Give back the line where "Recent Posts (63, 1526)" appears and all the lines after it until the listing ends, unchanged and with nothing else.

══ Data listing ══

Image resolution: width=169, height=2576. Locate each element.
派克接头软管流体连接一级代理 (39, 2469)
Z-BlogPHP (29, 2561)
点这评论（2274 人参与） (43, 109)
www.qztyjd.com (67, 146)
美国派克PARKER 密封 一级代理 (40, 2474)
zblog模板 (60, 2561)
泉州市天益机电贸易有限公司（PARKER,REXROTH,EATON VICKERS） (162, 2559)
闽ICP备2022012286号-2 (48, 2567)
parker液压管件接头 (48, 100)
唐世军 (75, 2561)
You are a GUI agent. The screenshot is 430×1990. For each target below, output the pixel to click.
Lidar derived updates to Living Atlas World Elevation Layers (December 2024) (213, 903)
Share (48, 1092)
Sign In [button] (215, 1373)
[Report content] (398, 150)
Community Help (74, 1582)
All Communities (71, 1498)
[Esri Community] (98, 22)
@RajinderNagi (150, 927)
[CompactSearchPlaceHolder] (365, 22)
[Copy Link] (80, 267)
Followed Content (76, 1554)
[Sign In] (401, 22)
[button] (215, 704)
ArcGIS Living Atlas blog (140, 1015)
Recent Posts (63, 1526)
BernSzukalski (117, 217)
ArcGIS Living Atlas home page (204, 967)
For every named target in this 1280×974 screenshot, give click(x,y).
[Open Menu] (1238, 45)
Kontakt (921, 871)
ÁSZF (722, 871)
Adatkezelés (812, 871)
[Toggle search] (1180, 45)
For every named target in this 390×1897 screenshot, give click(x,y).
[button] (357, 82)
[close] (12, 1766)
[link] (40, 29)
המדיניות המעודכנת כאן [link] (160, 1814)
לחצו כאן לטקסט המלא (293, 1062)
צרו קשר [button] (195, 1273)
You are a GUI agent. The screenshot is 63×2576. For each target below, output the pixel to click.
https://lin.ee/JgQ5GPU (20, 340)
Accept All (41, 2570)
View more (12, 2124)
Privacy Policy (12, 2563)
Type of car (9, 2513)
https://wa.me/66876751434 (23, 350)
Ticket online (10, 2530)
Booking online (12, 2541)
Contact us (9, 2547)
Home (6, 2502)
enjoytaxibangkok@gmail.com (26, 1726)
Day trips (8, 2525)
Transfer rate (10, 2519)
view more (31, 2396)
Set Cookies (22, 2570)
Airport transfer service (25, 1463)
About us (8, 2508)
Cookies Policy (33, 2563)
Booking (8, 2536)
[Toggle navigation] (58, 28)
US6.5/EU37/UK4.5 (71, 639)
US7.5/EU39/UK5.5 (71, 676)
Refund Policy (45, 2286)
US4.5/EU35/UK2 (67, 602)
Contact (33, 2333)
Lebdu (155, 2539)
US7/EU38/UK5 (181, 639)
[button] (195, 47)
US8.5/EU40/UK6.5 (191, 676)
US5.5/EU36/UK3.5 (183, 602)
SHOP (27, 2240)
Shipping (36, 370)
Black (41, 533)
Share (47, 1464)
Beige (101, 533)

═══

§ Exercise response:
Recent Posts (63, 1526)
BernSzukalski (117, 217)
ArcGIS Living Atlas home page (204, 967)
For every named target in this 1280×974 screenshot, give click(x,y).
[Open Menu] (1238, 45)
Kontakt (921, 871)
ÁSZF (722, 871)
Adatkezelés (812, 871)
[Toggle search] (1180, 45)
For every named target in this 390×1897 screenshot, give click(x,y).
[button] (357, 82)
[close] (12, 1766)
[link] (40, 29)
המדיניות המעודכנת כאן [link] (160, 1814)
לחצו כאן לטקסט המלא (293, 1062)
צרו קשר [button] (195, 1273)
You are a GUI agent. The screenshot is 63×2576. For each target below, output the pixel to click.
https://lin.ee/JgQ5GPU (20, 340)
Accept All (41, 2570)
View more (12, 2124)
Privacy Policy (12, 2563)
Type of car (9, 2513)
https://wa.me/66876751434 (23, 350)
Ticket online (10, 2530)
Booking online (12, 2541)
Contact us (9, 2547)
Home (6, 2502)
enjoytaxibangkok@gmail.com (26, 1726)
Day trips (8, 2525)
Transfer rate (10, 2519)
view more (31, 2396)
Set Cookies (22, 2570)
Airport transfer service (25, 1463)
About us (8, 2508)
Cookies Policy (33, 2563)
Booking (8, 2536)
[Toggle navigation] (58, 28)
US6.5/EU37/UK4.5 (71, 639)
US7.5/EU39/UK5.5 (71, 676)
Refund Policy (45, 2286)
US4.5/EU35/UK2 (67, 602)
Contact (33, 2333)
Lebdu (155, 2539)
US7/EU38/UK5 (181, 639)
[button] (195, 47)
US8.5/EU40/UK6.5 (191, 676)
US5.5/EU36/UK3.5 (183, 602)
SHOP (27, 2240)
Shipping (36, 370)
Black (41, 533)
Share (47, 1464)
Beige (101, 533)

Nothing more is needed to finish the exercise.